The measurement gap information includes a default gap density (ie, the length of time between two consecutive measurement gaps), but the gap density may be based on the UE mobility relative to various thresholds. A default gap density can be used at the start of the measurement gap period and in any state. If the mobility of the UE has changed during the predetermined period, the gap density can be adjusted. By requiring a change in the mobility of the UE for a predetermined period of time, the ping-pong effect of fast gap density changes can be avoided.

4 shows a flowchart of a method 400 for configuring a measurement gap density based on UE speed. As shown in FIG. 4, V denotes the speed V _{UE of the UE} and associated thresholds V _high , V _medium and V _low , and T denotes the period T _{velocity_high} , which compares the _velocity of the UE to the threshold. T _{velocity_medium} , and T _{velocity_low} ), L denotes the length of time between two adjacent measurement gaps assigned to the UE. By forcing a certain time length between two consecutive gaps, the UE can send and receive "normal" data and may not spend too much time making measurements.

The base station receives the speed information of the UE (step 402) and compares this speed with a plurality of thresholds (step 404). If the speed of the UE is greater than the high speed threshold for a predetermined period T _{velocity_high} (V _UE > V _high ) (step 406), use the short period L _short between two consecutive measuring gaps ( Step 408) The method ends (step 410). If the speed of the UE is between a high speed threshold and a low speed threshold for a predetermined period (T _{velocity_medium} ) (V _high ≥ V _UE ≥ V _low ) (step 412), an intermediate period between two consecutive measurement gaps L _medium is used (step 414) and the method ends (step 410). If the speed of the UE is below the low speed threshold for a predetermined period T _{velocity_low} (V _UE <V _low ) (step 416), use the long period L _long between two consecutive measuring gaps (step 418). The method ends (step 410). If the speed of the UE does not satisfy any previous threshold during the predetermined period associated with it, there is no change in gap density (step 420), which indicates that the default gap density or the most recent gap density value will continue to be used. The method ends (step 410).

UE trajectory (movement trend) and UE distribution in the serving cell are other factors. Sometimes the UE movement may represent a circular trajectory with respect to the cell center, which cannot provide useful information, so that the UE trajectory and the distance of the UE to the serving cell center may be combined for measurement gap scheduling.

The distance (path loss) of the UE to the serving cell center is another factor that can be used to determine the length of time between two consecutive measurement gaps. If the UE moves towards the serving cell center, fewer measurement gaps should be scheduled, which means that the length between the two gaps may be longer than when the UE moves towards the cell edge. The path loss may be a metric indicating the UE distance to the serving cell center.

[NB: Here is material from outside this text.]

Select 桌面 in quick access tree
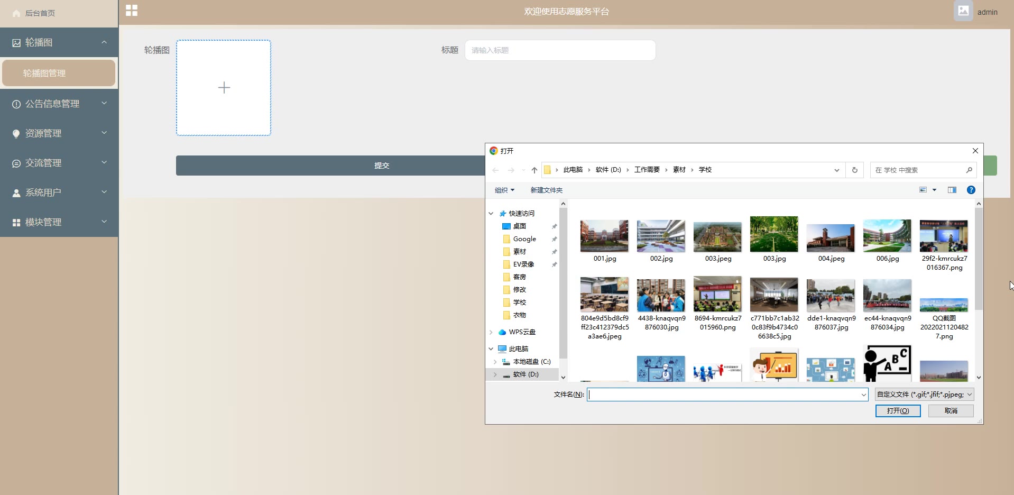This screenshot has height=495, width=1014. click(x=519, y=226)
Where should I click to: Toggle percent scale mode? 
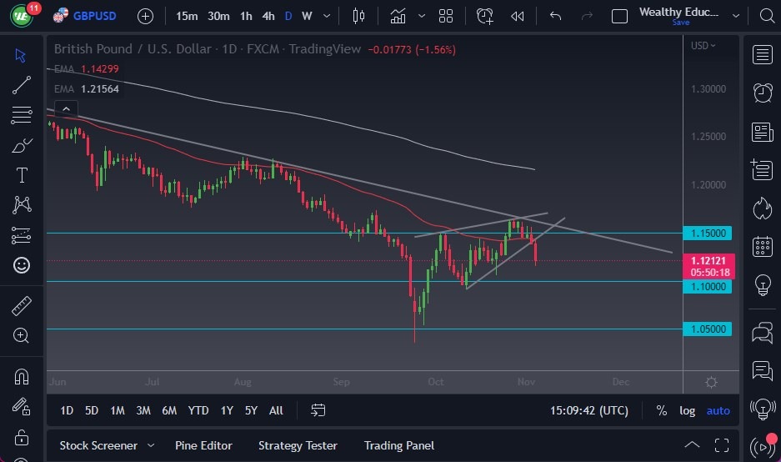click(x=661, y=410)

5 is a flowchart of a method 500 for configuring a measurement gap density based on UE path loss. As shown in FIG. 5, P denotes a path loss P _{UE of the UE} and associated thresholds P _high , P _medium and P _low , and T denotes a period T comparing the UE's path loss with a threshold value. _{pl_high} , T _{pl_medium} and T _{pl_low} ), L denotes the length of time between two adjacent measurement gaps assigned to the UE.

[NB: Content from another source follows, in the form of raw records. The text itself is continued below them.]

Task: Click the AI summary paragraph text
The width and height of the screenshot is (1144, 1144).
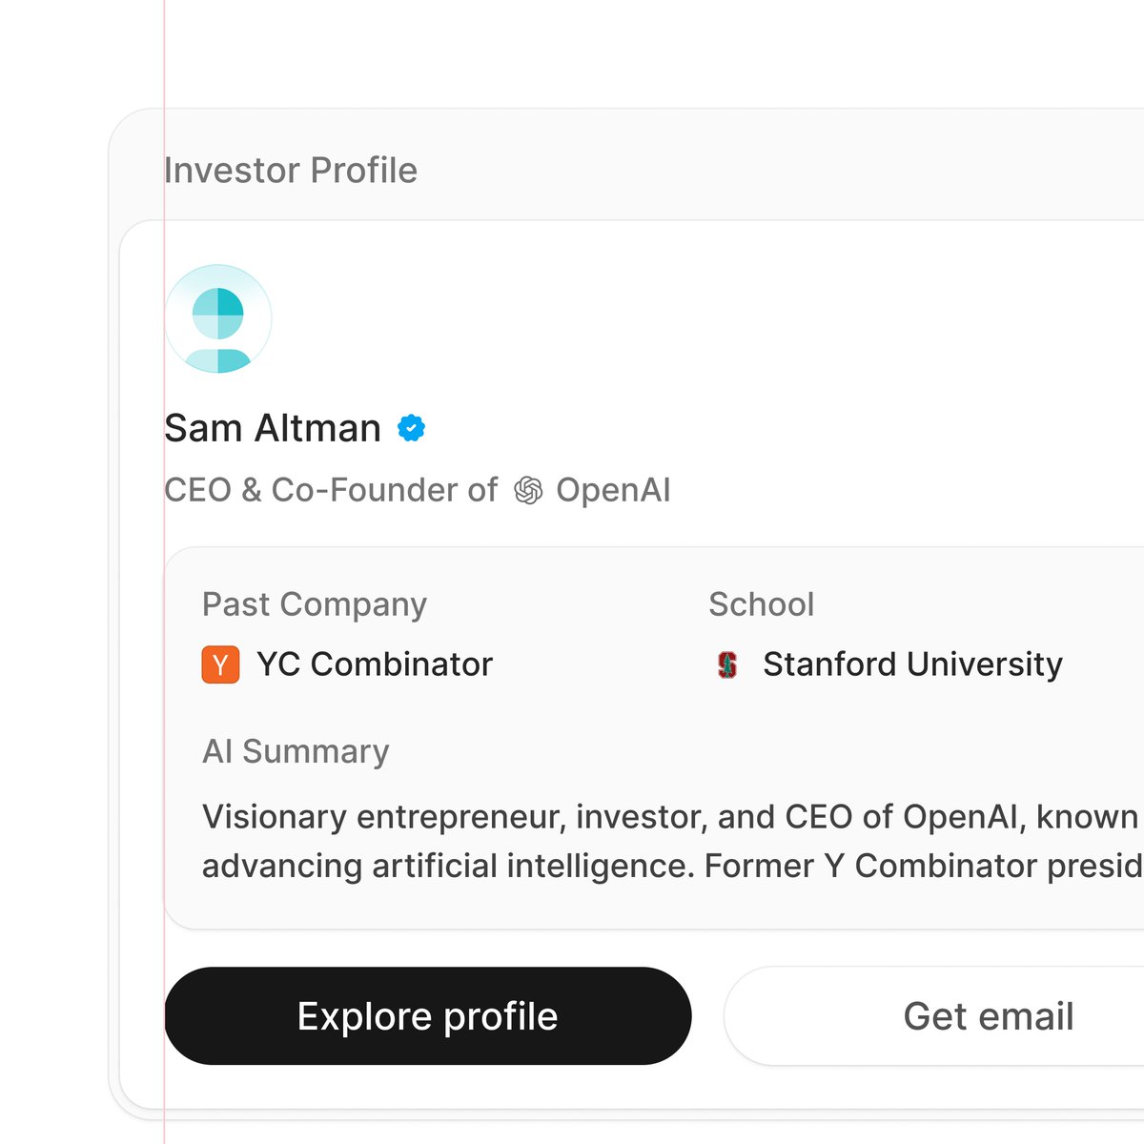Action: click(x=673, y=841)
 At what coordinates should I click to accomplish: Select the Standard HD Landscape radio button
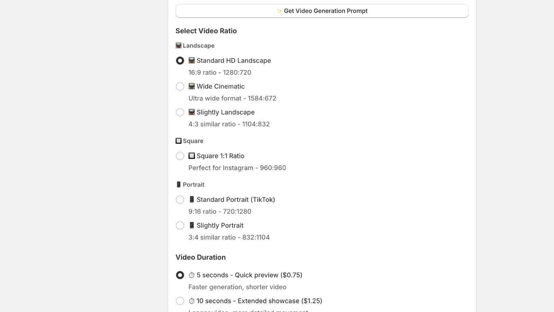click(x=180, y=61)
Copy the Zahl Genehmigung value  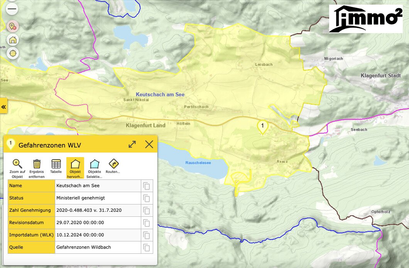click(x=147, y=211)
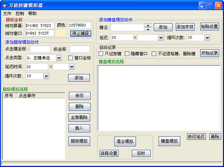Click the 鼠标模拟 button
Image resolution: width=224 pixels, height=167 pixels.
[79, 141]
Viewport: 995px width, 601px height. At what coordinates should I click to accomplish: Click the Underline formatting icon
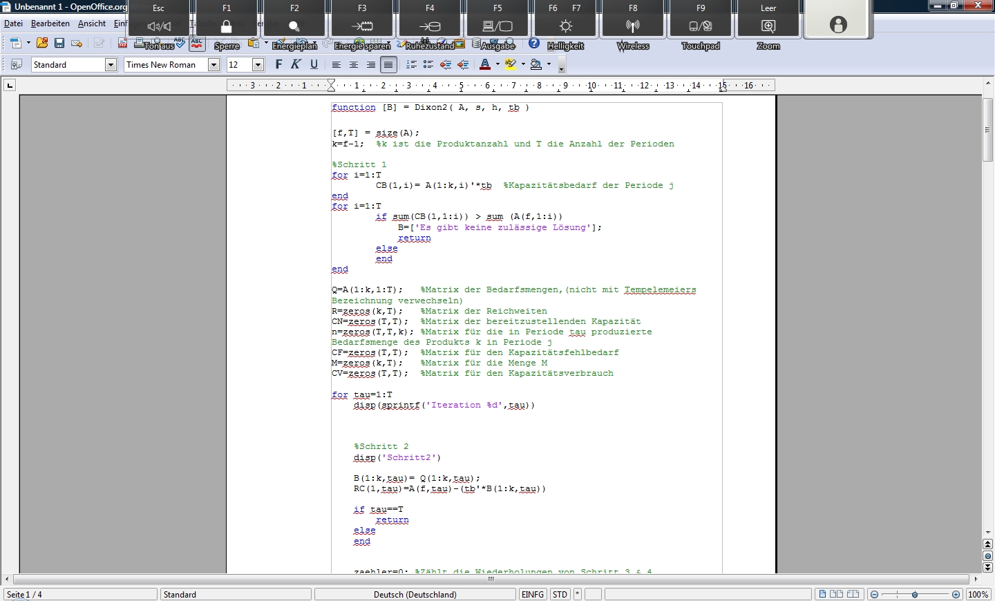click(314, 64)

The base station receives path loss information of the UE (step 502) and compares this path loss with a plurality of thresholds (step 504). If the path loss of the UE is greater than the high path loss threshold (P _UE > P _high ) for a predetermined time period T _{pl_high} (step 506), use the short period L _short between two consecutive measurement gaps. And the method ends (step 508) (step 510). If the path loss of the UE is between a high path loss threshold and a low path loss threshold for a predetermined period T _{pl_medium} (P _high ≥ P _UE ≥ P _low ) (step 512), between two consecutive measurement gaps The intermediate term L _medium is used (step 514) and the method ends (step 510). If the path loss of the UE is below the low path loss threshold for a predetermined period T _{pl_low} (P _UE <P _low ) (step 516), use the long period L _long between two consecutive measurement gaps ( Step 518) The method ends (step 510). If the path loss of the UE does not satisfy any previous thresholds during the predetermined period associated with it, there is no change in the gap density (step 520), indicating that the default gap density or the most recent gap density value will continue to be used. The method ends (step 510).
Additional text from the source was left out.